EXERCISE DIRECTIONS.
Put each line of the records below into a Markdown table with the columns Row and Line, numbering the rows in order and skipping blank lines.

RECORDS FOR THIS TASK.
** Start **

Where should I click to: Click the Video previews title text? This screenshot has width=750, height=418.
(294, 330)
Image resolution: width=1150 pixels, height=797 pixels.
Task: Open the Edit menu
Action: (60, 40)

** End **

EXERCISE OUTPUT.
| Row | Line |
|---|---|
| 1 | Where should I click to: Click the Video previews title text? This screenshot has width=750, height=418. |
| 2 | (294, 330) |
| 3 | Image resolution: width=1150 pixels, height=797 pixels. |
| 4 | Task: Open the Edit menu |
| 5 | Action: (60, 40) |